Milano
L’isolamento del modello Milano
In questi giorni si è fatto un gran parlare del “modello Milano”, che ha visto il centrosinistra non cedere ed anzi consolidarsi alle elezioni. Questa controtendenza ha spinto gli entusiasti a dire che tale modello deve estendersi a tutto il Paese. È vero, sarebbe fortemente auspicabile e non solamente per Milano ma per tutta l’Italia.
Nondimeno, le analisi elettorali hanno rapidamente incrociato risultati e caratteristiche dell’elettorato: le forze vincenti, hanno notoriamente stravinto nelle “periferie”, reali e metaforiche, nella disoccupazione e nel malessere.
Tradizionali arretratezze, processi di trasformazione economica e sociale di lungo periodo, conseguenze della crisi e delle politiche attuate per affrontarla, hanno combinato i loro effetti: la democrazia traballa perché l’insofferenza sociale ed economica se non risolta – e nemmeno rappresentata -, cerca uno sfogo. E tale sfogo è storicamente brutto, cattivo e, per molti osservatori, irrazionale. Per quanto gli aristocratici si scandalizzino, il popolo arrabbiato per definizione non va per il sottile.
Quindi, se i meccanismi della rappresentanza democratica hanno ancora un senso – e ce l’hanno, checché ne dicano i teorici della disintermediazione -, per fare dell’eccellenza milanese un caso nazionale, basterà aumentare il livello di reddito, di occasioni e di qualità della vita di tutto il Paese fino a quello di Milano; soluzione semplice e chiavi in mano.
Milano, in questi anni, ha certamente ritrovato la bussola che a lungo pareva smarrita e ha prodotto un forte rinnovamento sociale, economico e politico; ha la mano fortunata, e se a Milano lanci un dado dieci volte esce sempre sei.
Oltre alla legittima ammirazione che il resto del Paese ha per questi successi, tuttavia, potrebbero presto svilupparsi, e forse già sta avvenendo, sentimenti di invidia e perfino rancore; Milano è funzionalmente la porta di flussi internazionali: occorre che presti attenzione a non sembrare uno scontroso usciere; Milano è il centro di un sistema a rete macroregionale, deve evitare l’ingordigia di concentrare troppo su di se a discapito di un sistema policentrico e degli interessi circostanti.
Inoltre, siamo tutti milanesi: sappiamo quanto l’atteggiamento da “bauscia” può essere irritante verso i “giargiana”. Al contrario, occorre molta generosità e altruismo, perché i successi di Milano entrino in circolo, e producano reciprocità. L’esigenza che la città permanga attrattiva e non respingente è anche una questione estetica, di stile, di disponibilità e apertura che contrasta con alcuni tradizionali caratteri milanesi: per esempio, l’efficientismo sbrigativo e (comprensibilmente) insofferente verso i ben noti difetti di molta parte del Paese. Insomma, teniamo a bada il Milanese imbruttito che è in noi.

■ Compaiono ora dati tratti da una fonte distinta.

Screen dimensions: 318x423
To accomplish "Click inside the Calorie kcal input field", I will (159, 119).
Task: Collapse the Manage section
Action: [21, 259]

Sovente, il confine tra orgoglio e superbia è labile, soprattutto agli occhi degli altri. La responsabilità di costruire relazioni, reti e infrastrutture immateriali perché questo circuito si attivi e mantenga, è di Milano stessa che, se è vero che al momento è una locomotiva, non può per nulla permettersi di perdere i vagoni che ora vede allontanarsi.
Anche sul piano politico, la vittoria delle forze di centrosinistra al governo della città è evidentemente un’anomalia, e come tale, al di là dell’entusiasmo, occorre valutarla con freddezza. In particolare mentre si coltiva una ambizione egemonica, attendere che un’eccezione possa diventare regola senza produrre i necessari dispositivi, per quanto auspicabile rischia di essere velleitario.
Perchè, attenzione: se i confini del “modello Milano” sono le mura spagnole, e la sua base sociale è ricca e colta, più che una “città stato” Milano rischia di diventare una città sotto assedio, a cui potrebbero presto mancare, se non l’approvvigionamento di viveri e generi di prima necessità, certamente la stima e il consenso che il popolo insofferente a volte dedica ai vincitori ma sempre toglie ai privilegiati.